### [Collected data]
######
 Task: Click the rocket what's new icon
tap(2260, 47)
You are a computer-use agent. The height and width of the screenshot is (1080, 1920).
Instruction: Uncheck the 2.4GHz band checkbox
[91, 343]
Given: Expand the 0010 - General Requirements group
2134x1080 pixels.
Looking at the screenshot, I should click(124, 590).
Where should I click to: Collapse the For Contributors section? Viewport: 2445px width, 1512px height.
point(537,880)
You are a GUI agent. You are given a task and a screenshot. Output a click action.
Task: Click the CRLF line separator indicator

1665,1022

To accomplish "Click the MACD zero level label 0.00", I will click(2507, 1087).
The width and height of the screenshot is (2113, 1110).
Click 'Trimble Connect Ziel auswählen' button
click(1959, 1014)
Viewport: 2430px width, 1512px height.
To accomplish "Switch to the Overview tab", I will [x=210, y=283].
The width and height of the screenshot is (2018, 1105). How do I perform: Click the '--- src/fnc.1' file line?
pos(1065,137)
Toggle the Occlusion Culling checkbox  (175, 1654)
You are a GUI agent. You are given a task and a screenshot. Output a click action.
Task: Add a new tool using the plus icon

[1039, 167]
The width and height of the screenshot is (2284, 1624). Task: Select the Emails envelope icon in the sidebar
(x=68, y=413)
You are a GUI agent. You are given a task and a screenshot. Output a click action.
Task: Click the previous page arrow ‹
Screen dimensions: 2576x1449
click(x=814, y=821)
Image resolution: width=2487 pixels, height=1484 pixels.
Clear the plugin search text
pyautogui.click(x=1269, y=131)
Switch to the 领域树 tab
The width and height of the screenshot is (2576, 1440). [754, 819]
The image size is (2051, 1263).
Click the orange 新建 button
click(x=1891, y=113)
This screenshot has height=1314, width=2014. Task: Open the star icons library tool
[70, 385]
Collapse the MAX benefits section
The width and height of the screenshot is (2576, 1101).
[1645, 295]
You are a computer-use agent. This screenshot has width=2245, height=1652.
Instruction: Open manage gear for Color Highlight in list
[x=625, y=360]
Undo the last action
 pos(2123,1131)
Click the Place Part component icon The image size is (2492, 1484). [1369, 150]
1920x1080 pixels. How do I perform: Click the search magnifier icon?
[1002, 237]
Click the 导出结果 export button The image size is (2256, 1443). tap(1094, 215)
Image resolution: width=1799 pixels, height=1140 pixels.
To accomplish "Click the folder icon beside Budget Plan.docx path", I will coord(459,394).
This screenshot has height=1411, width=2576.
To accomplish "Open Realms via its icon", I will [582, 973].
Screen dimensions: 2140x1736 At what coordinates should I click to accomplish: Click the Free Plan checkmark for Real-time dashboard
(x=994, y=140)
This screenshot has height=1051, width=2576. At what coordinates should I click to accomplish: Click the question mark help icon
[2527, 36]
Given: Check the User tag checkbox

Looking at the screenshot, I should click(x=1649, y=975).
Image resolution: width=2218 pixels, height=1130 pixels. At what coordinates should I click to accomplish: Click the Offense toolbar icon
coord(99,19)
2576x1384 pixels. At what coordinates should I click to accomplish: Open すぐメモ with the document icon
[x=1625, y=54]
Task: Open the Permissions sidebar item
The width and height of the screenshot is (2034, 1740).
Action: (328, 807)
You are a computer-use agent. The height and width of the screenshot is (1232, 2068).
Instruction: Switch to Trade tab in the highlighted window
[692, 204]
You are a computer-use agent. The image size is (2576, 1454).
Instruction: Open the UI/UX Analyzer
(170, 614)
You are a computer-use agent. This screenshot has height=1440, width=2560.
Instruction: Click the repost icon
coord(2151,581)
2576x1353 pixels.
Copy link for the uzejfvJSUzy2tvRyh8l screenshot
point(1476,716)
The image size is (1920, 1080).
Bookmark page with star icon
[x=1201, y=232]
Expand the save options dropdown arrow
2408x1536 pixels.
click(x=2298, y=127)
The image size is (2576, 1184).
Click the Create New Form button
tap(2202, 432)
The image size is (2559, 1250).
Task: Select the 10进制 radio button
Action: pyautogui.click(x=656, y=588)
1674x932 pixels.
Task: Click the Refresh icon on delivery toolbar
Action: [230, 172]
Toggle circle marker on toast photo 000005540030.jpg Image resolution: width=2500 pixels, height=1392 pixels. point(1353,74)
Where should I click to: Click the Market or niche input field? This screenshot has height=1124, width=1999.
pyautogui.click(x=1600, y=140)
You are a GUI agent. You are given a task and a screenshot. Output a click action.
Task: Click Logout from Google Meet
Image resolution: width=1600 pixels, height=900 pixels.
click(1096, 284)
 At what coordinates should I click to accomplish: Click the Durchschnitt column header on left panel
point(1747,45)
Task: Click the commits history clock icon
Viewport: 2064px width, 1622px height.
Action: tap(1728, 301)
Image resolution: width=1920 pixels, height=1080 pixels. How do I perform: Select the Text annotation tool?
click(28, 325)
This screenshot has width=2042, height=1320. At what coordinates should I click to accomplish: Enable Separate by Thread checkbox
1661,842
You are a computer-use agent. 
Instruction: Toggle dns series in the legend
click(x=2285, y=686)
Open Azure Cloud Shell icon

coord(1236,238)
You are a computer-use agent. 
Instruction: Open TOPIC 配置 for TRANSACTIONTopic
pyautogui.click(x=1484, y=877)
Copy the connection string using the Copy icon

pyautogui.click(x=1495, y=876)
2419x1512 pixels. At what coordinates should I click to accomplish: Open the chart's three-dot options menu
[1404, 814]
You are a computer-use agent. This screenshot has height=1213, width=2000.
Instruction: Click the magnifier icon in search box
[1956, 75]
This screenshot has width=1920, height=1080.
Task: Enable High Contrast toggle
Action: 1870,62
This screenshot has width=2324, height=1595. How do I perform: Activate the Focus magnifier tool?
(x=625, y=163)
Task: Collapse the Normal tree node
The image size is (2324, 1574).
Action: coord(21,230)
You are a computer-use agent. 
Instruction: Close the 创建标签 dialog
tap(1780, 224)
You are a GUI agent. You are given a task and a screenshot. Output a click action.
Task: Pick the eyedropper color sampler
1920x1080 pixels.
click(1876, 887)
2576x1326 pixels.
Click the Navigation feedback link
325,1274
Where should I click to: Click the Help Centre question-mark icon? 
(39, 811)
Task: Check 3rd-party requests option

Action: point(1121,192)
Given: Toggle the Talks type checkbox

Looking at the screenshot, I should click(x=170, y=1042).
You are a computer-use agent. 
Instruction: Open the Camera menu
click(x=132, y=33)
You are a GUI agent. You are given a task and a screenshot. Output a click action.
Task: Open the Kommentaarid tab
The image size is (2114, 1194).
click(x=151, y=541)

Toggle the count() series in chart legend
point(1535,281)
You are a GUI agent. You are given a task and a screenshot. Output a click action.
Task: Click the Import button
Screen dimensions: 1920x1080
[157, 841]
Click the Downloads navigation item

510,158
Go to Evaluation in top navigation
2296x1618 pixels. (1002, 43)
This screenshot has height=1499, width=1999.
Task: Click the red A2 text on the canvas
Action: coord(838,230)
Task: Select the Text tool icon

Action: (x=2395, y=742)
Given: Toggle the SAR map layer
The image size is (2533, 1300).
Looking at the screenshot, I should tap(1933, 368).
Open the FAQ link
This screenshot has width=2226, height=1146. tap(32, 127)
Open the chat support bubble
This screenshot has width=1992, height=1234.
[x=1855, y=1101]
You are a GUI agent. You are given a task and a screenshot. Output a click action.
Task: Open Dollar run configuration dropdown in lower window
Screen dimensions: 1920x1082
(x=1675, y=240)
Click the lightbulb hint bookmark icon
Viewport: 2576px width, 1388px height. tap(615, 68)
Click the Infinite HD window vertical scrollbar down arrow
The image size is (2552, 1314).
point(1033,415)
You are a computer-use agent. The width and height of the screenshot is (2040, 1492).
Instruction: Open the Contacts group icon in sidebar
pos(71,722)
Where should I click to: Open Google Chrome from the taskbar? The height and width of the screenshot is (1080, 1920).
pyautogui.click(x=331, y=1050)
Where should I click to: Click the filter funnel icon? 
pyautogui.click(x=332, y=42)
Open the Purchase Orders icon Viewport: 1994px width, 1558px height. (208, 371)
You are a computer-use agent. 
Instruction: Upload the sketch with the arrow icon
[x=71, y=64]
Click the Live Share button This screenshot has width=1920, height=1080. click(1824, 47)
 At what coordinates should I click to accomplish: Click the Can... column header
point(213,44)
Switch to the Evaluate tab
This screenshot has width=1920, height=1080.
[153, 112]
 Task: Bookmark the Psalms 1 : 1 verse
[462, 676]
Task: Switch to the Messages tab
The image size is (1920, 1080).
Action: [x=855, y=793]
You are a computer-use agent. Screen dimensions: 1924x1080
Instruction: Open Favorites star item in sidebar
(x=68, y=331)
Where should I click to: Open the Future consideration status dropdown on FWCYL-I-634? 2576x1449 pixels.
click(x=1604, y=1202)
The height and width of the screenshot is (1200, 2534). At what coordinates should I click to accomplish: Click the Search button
######
There is a line with "Instruction: Click the magnifier" and a line with "2576x1326 pixels." above. Copy exactly those two lines and all lines between them, with nothing else.

Instruction: Click the magnifier icon in search box
[1956, 75]
This screenshot has width=1920, height=1080.
Task: Enable High Contrast toggle
Action: 1870,62
This screenshot has width=2324, height=1595. How do I perform: Activate the Focus magnifier tool?
(x=625, y=163)
Task: Collapse the Normal tree node
The image size is (2324, 1574).
Action: coord(21,230)
You are a computer-use agent. 
Instruction: Close the 创建标签 dialog
tap(1780, 224)
You are a GUI agent. You are given a task and a screenshot. Output a click action.
Task: Pick the eyedropper color sampler
1920x1080 pixels.
click(1876, 887)
2576x1326 pixels.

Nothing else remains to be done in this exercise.